Saturday, October 13th, 2018

The Sounds of Music: Marilyn Lerner at Kate Werble Gallery




Marilyn Lerner: Walking Backward Running Forward at Kate Werble Gallery

September 4 to October 5, 2018
83 Vandam Street, between Greenwich and Hudson streets
New York City,

Installation view, Marilyn Lerner: Walking Backward Running Forward, 2018. Kate Werble Gallery, New York
Installation view, Marilyn Lerner: Walking Backward Running Forward, 2018. Harmonic Relations, 1988, second from left. Kate Werble Gallery, New York

The title of this exhibition, “Walking Backward Running Forward,” is an apposite description in itself of the rationale for a presentation of Marilyn Lerner’s paintings from two periods: five from the late 1980s and nine completed since 2016. Amongst this selection are two rondos, from 1989 and from earlier this year, respectively. This allows us to connect persistent formal elements while also discerning shifts, albeit at irregular speeds. Throughout the exhibition, color and shape, though consistent as vocabulary, varies continuously: colored squares, rectangles, triangles, circles, discs, dots remain simultaneously structural and syncopated.

A fixation with time does not come as a surprise. The shifts in shape (of the paintings themselves and the forms within) and permutations of color amount to movement—registered by the viewer in myriad ways, whether perceptually, physically, psychologically, or spiritually. The paintings are static objects, but that’s where any stasis ends. The overall shape of the painting, always oil on a wood support, is more pronounced in the earlier works. But all the paintings are an exploration of the relationships occurring between geometric shape and intuitive color, between random and anticipated structure. Harmonic Relations (1988) is a white, irregularly shaped wooden panel, stepped like an inverted crenellation at its lower edge and curved across and up toward the left side. Across this composition, at sporadic intervals, are black, yellow and white circular forms, two containing diagonal sections, three squares and one a complete disc. They balance to a fluctuating emphasis due to color modulation—yellows especially range in intensity from cadmium through cream—and scale variation. The shaped support suggests identification with the surrounding architectural environment, the rhythmic composition with our passage through it.

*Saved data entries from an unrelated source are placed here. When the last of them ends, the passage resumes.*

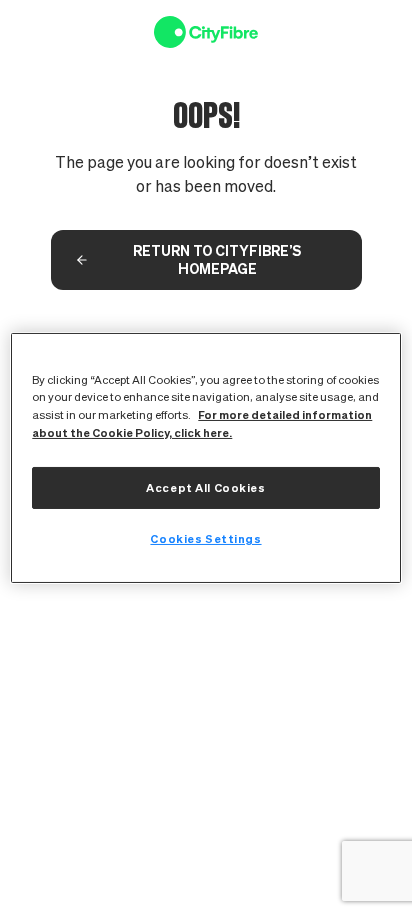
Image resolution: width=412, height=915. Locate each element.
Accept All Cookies (205, 487)
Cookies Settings (205, 538)
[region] (205, 457)
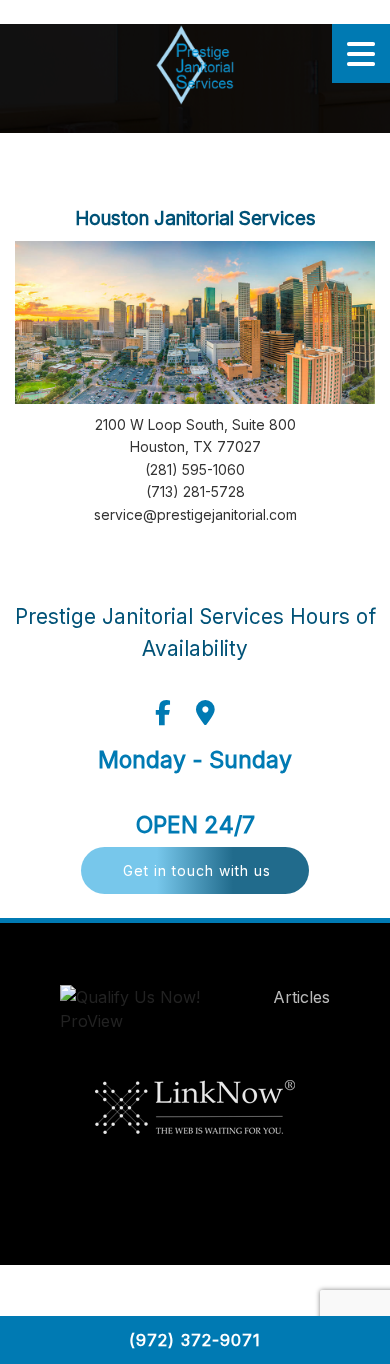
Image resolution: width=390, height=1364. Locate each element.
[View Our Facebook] (163, 713)
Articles (301, 997)
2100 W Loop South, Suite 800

Marilyn Lerner, Black Center, 2017. Oil on wood, 40 x 26 inches. Courtesy of the artist and Kate Werble Gallery, New York
Marilyn Lerner, Black Center, 2017. Oil on wood, 40 x 26 inches. Courtesy of the artist and Kate Werble Gallery, New York

Black Center (2017) is a regular, vertical rectangle that features, as suggested by the title, a jagged, black central area abutted by saturated color. Together with blocks of color, lines follow perimeters and cut across solid colored shape, further enhancing and refining this sensual tessellation. The color pulsates and enriches itself, Lerner always finding something unexpected and new by altering the mix, by responding as she goes along. Careful, methodical, and repetitive small brush strokes lay down the color giving to the surface a built quality visible up close but still felt from a distance, as the surface absorbs light in its slight unevenness in a way a totally smooth surface would not. The geometric composition is so fluid that it denies any rigidity associated with pure, basic form. As in music the cyclical repetition interweaves and repeats themes in mesmerizing combinations, like Javanese gamelan and Algerian Rai, a fusion of Bedouin and popular music that Lerner listens to. The radiant strong color that entered the paintings in the last decade happened after her discovery of Rai, when, as she describes it, her “palette exploded.”

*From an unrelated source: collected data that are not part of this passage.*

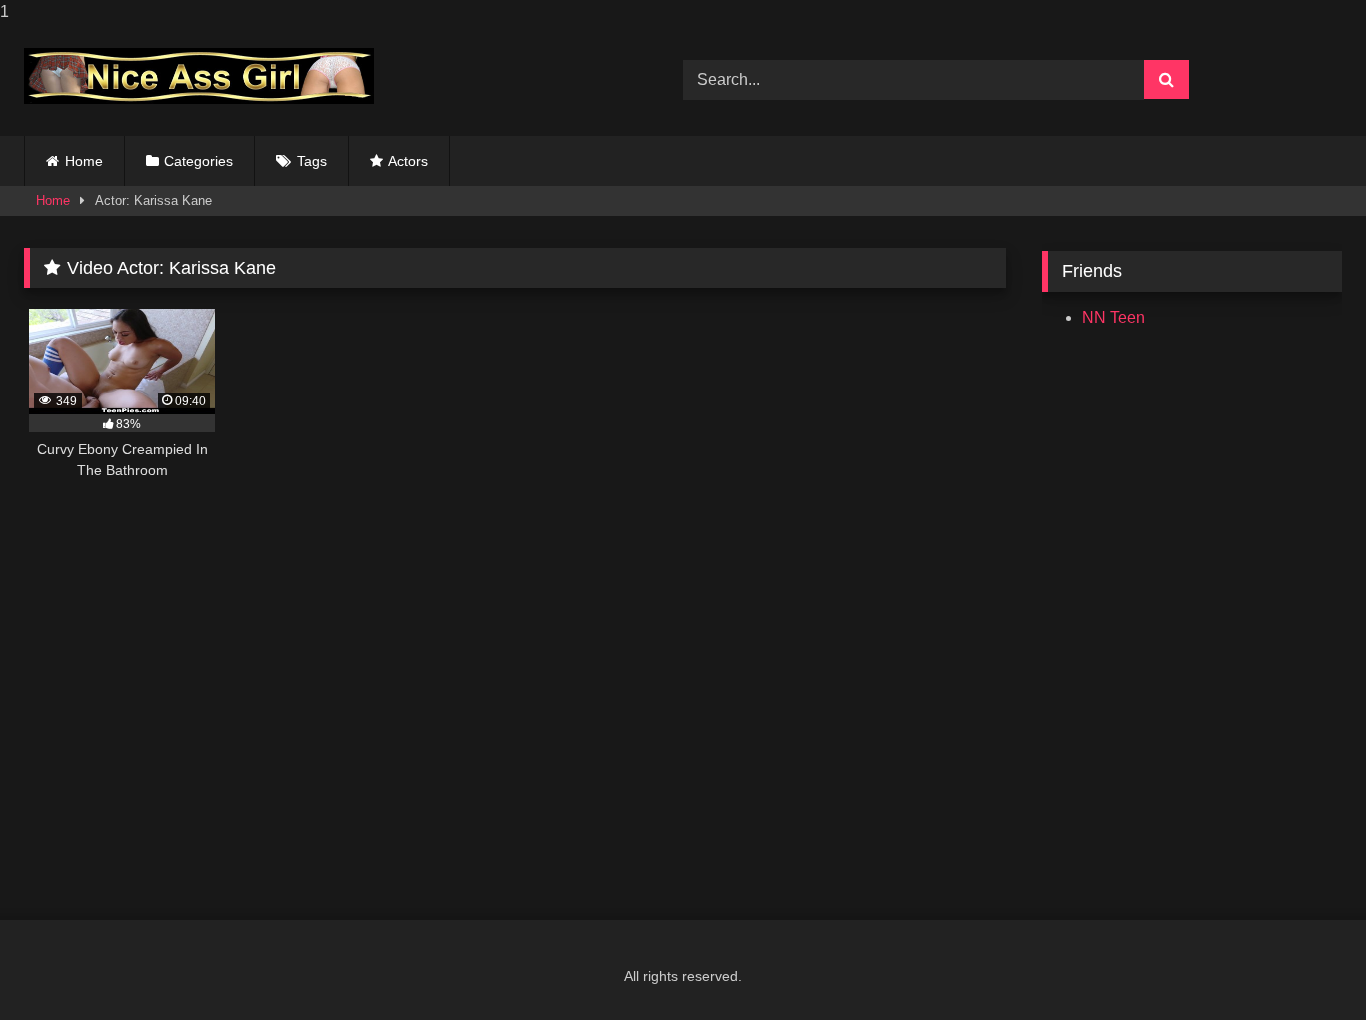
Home (84, 161)
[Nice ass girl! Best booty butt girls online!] (199, 76)
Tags (312, 161)
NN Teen (1113, 317)
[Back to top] (1304, 964)
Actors (408, 161)
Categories (198, 161)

Lerner’s aim has been to “make paintings that reflect the sounds of music,” and whilst they can certainly be seen to be doing just that, the achievement goes much further than Kandinsky’s observation, via Walter Pater, of visual art aspiring to the condition of music. The application of color free from any theoretic approach to openly improvised structures dissolves the notion that form itself is fixed. In Marilyn Lerner’s handling, form appears to be time based, moving with the illusory effortlessness of a dancer’s arms, as fluid as thought.